The Candidate opens with a lick stolen from GoodFellas. Standing on a beach, regional politician Manuel López-Vidal (de la Torre) is on a mobile phone. As he purposefully sets off, almost driven by the electronic beats on the score, the camera follows him inside, through a working kitchen and into a busy restaurant where he sits down with a group of fellow under-handed politicians eating a slap-up lunch on the tax payers’ dime. Rodrigo Sorogoyen’s Spanish thriller subsequently takes its cue from the shot, pulling you into a shady world in urgent, exciting strokes.

Once you get a handle on it, The Candidate becomes gripping.

As the raucous lunch ends, Manuel’s party president Frías (Josep María Pou) joins him in the lavatory and tells him he is being fast-tracked as the new leader. Yet the political landscape is changing. New broom Rodrigo Alvarado (Francisco Reyes) is looking to clean up Madrid politics and soon arrests are being made for purloining EU subsidies and malfeasance. Manuel fears a secret taped conversation will go public and, quickly abandoned by his party and with former cronies looking to make him the fall guy, has to fight for both his political and literal survival, sending his family abroad and going to extreme lengths to stay ahead of the game.

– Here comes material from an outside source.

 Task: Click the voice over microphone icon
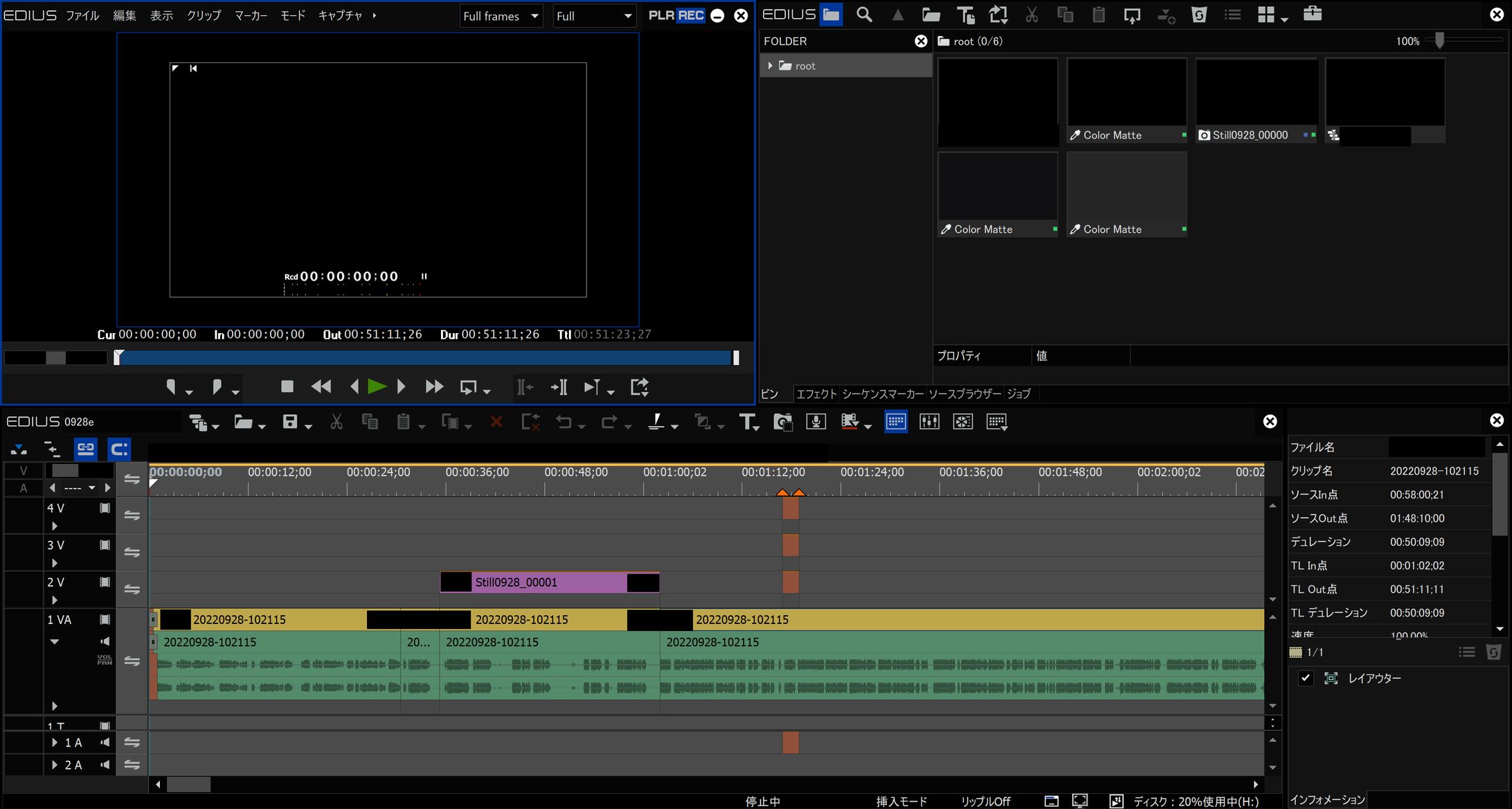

Early doors, Sorogoyen and co-screenwriter Isabel Peña throw you into the deep end of the subterfuge. There are lots of characters to know and political minutiae to understand, with no spoon-feeding. But once you get a handle on it, The Candidate becomes gripping. It shares something of the mad panic of Morten Tyldum’s Headhunters, as an amoral hero has to keep his head while the shit comes thick and fast. There is a terrific scene of sustained tension, when Manuel and his ageing lawyer, Fernando (Paco Revilla), break into a house party to retrieve some incriminating documents and are forced to negotiate a drink- and drug-fuelled party to achieve their goal.

The outcome leads to a terrific final third including a night-time car chase with the headlights off and a fantastic showdown in a TV studio as Manuel tries to go public with his findings. That you wind up rooting for Manuel has much to do with the terrific Antonio de la Torre. He makes a crook-turned-whistleblower flawed and human.

Making a timely correlation between politics and crime, The Candidate is a bold, stylish thriller that barrels along at a fair lick and demands you keep up.